I'm sitting here at my desk at work and I receive an email from someone here in the company that I don't recognize. It was obviously sent to many people. The email went something like this:
Your mission, should you choose to accept, is to report to the 5th floor to pick up a package. We cannot tell you what is in the package, you must pick it up yourself to find out. The codeword is "Service Award".
I was slightly confused by this little note. Not only by its level of vagueness, but by the fact that today, or this month, or even this year is nothing special. I started through a temp agency on 1/4/06 and was hired on permanently on 4/13/06. Seeing as how I just can't stand to not know things, I chose to accept the mission.
I went into stealth mode and took the silent (but deadly) route to the 5th floor. I dodged cleaning crew to get there, but I made it. Under the cover of florescent lights, I gave the codeword and received my package. I left the dungeon of doom to return to the sanctuary that is my desk. I now have in my hands two things: a small, flat, white container approximate 5" by 6" and a slightly larger black container measuring 7" by 4" by 5". I decide that good things come in small packages (quite like myself) and open the white container first. It is a card. I open it and to my surprise it reads like this:
Dear MiamiShyner,
Warmest congratulations on your 1st year Anniversary with Company XYZ! Your dedication and commitment are an important part of our success.

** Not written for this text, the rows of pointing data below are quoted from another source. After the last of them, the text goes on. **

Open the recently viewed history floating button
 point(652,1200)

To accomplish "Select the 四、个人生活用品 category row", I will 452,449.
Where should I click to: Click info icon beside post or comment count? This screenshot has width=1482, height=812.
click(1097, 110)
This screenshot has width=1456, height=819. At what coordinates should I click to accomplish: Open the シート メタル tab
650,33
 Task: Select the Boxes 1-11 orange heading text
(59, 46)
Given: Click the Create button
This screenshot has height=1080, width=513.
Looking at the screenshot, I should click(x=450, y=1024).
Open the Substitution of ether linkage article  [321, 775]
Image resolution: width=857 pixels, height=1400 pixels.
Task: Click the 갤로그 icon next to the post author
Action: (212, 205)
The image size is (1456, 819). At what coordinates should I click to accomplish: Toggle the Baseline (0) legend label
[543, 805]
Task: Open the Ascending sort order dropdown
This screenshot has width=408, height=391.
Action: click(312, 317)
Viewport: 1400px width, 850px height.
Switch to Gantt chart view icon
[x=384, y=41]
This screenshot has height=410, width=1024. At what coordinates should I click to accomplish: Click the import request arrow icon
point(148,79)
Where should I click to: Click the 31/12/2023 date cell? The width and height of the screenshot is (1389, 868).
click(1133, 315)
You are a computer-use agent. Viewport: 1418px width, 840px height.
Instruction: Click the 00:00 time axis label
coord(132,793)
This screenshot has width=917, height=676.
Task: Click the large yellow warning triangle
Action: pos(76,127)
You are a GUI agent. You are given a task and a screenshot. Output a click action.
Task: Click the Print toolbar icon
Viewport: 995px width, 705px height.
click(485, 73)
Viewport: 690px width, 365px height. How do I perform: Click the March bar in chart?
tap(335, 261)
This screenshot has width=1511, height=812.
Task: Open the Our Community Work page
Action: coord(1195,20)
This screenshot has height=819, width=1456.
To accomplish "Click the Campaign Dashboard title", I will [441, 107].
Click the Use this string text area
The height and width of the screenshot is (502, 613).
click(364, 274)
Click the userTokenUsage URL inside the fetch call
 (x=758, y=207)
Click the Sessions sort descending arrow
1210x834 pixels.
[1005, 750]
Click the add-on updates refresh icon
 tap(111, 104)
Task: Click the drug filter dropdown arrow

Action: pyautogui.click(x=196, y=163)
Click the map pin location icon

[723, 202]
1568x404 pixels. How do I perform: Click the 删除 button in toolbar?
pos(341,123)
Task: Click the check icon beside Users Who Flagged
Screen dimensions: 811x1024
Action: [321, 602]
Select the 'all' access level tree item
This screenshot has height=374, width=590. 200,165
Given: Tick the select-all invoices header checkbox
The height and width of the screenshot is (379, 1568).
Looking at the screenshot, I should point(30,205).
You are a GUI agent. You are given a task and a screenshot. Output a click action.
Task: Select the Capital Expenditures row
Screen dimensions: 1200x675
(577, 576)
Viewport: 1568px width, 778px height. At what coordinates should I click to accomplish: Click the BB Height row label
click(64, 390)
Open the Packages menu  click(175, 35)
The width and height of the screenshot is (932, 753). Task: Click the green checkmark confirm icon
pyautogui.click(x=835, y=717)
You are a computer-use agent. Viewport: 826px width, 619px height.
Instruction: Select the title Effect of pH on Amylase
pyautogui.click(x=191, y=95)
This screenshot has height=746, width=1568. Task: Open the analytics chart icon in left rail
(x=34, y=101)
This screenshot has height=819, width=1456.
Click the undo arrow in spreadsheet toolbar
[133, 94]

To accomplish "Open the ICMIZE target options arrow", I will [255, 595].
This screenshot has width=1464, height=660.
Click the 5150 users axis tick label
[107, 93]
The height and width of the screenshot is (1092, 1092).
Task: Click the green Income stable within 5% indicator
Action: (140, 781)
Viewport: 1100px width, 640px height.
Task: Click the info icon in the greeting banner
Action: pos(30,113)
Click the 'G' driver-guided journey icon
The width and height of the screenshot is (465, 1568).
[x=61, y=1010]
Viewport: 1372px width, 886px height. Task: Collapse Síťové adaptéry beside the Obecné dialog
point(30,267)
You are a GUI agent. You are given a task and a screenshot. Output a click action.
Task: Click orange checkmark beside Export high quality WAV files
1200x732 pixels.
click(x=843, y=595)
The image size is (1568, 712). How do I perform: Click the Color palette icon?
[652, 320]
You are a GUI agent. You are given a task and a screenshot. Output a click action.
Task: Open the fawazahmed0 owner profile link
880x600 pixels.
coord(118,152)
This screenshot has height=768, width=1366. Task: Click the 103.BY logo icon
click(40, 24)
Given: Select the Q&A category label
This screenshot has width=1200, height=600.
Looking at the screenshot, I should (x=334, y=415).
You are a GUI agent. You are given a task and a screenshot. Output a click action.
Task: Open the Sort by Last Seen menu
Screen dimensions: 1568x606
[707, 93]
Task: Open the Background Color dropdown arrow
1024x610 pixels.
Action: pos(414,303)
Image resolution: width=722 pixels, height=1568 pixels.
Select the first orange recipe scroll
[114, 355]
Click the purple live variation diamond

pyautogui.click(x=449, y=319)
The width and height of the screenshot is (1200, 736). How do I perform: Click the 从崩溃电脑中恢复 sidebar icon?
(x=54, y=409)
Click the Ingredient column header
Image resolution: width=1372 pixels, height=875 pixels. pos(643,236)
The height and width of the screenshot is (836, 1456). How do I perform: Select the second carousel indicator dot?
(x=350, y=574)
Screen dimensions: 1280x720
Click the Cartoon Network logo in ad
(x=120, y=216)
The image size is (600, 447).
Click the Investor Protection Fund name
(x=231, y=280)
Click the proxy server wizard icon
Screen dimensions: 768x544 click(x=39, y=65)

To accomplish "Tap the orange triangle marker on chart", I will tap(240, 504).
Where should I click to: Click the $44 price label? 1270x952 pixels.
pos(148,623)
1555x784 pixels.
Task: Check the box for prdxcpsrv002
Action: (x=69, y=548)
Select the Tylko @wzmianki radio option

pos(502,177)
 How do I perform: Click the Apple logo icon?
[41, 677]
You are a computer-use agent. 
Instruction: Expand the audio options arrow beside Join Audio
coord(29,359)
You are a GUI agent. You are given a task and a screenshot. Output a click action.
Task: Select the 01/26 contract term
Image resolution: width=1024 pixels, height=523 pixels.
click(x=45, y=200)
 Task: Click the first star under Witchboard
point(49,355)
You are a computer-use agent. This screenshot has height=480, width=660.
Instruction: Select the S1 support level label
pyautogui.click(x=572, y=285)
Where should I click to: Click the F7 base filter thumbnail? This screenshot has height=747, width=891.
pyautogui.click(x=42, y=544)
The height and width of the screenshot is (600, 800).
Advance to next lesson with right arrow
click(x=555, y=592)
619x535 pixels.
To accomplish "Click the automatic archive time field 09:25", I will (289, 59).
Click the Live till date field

We wish you health, happiness and continued success in the years to come!
XYZ Corporation – 2007
Right about now, you may be thinking the same thing that I was thinking as I read those words: Did I forget how to do math? I mean, I know that I'm not a "degreed professional" but I can still do the easy stuff like add.
The second container had a one year anniversary pin and a lovely pen set. Super! Man I am one ungrateful bitch.
maybe they got their math screwed up…. hehe.
I think that they did as I am quite confident in my ability to count to one. đŸ˜€
All I get on my anniversaries is a lousy certificate. Oooooooh. The excitement is boiling over in me.